Quarters, the First Milestone
Small groups of faculty spent about 20 minutes each in our project room, listened to a short overview of our project, and then spent the rest of the 20-minute period offering feedback. Feedback was generally positive regarding our project and the faculty seems really excited with our ideas so far.

Overwhelmingly, the faculty gravitated toward our Jars concept because they instantly understood it and connected with it. The Scales idea was tougher to communicate and the faculty expressed that they just didn’t care much about it. One issue with it is that while it absorbs information about a space, it displays that information back in a different language in a format that isn’t the most pleasing to the eye.

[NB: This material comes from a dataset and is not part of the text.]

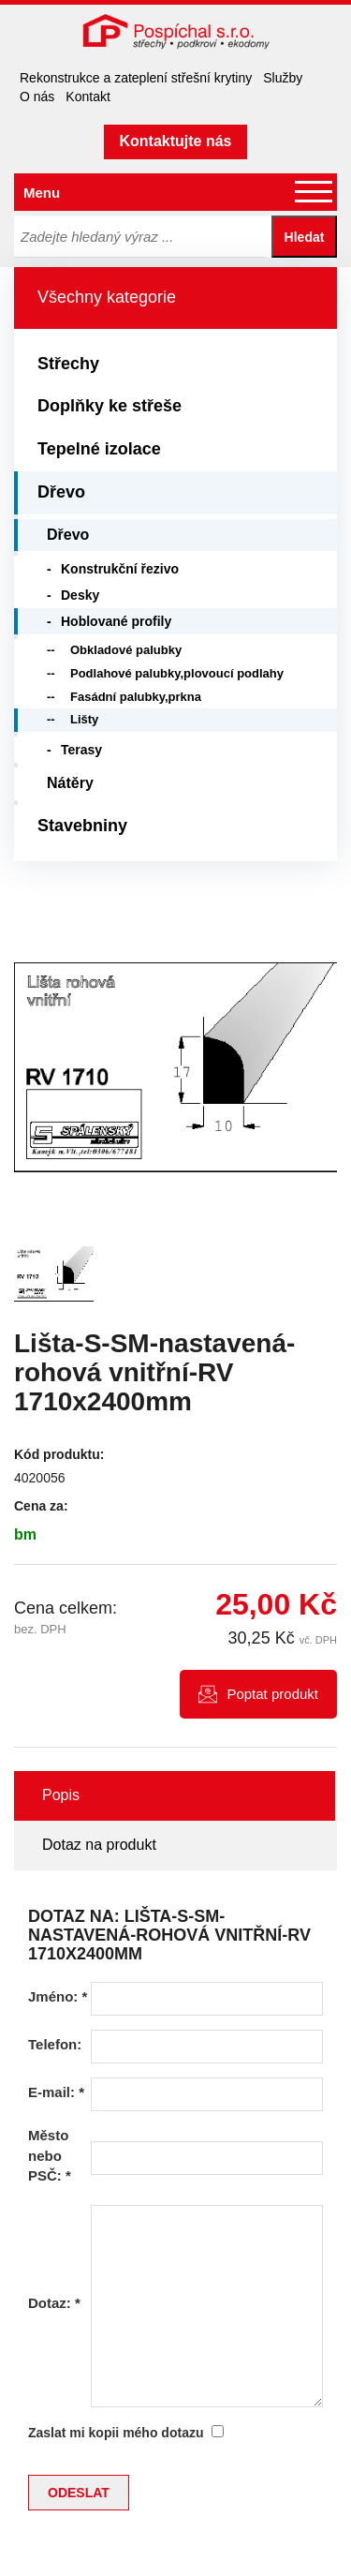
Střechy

The faculty encouraged us to dig deeper in the Jars concept, to find a more apt title, and to consider how it would be used in a long term. We also received many recommendations to submit this idea to conferences such as SIGGRAPH Emerging Technologies. Needless to say, we are excited about the reception and eager to move forward!

Looking Forward
After Quarters, we sat down as a team to process through the feedback. We feel good about stepping away completely from the Scales project for now so we can focus on Jars. It’s important for us to deepen the experience and figure out how to really capture what intrigues people about the concept. We’re also fleshing out our third idea: the Lonely Column. There’s a column on the first floor of the building that is generally ignored because of the traffic that goes on around it. We want to make people become aware of it, and in effect generalize that awareness so that people become more conscious of the spaces that they walk through.

Current Challenge
Our biggest challenge right now is a technically problem. The sound modules that Jason had found are not recording and playing back audio at a decent quality. The recording sounds slightly garbled, and if we want to make the Jars concept then we will need the voices to be clearly heard inside of the jar.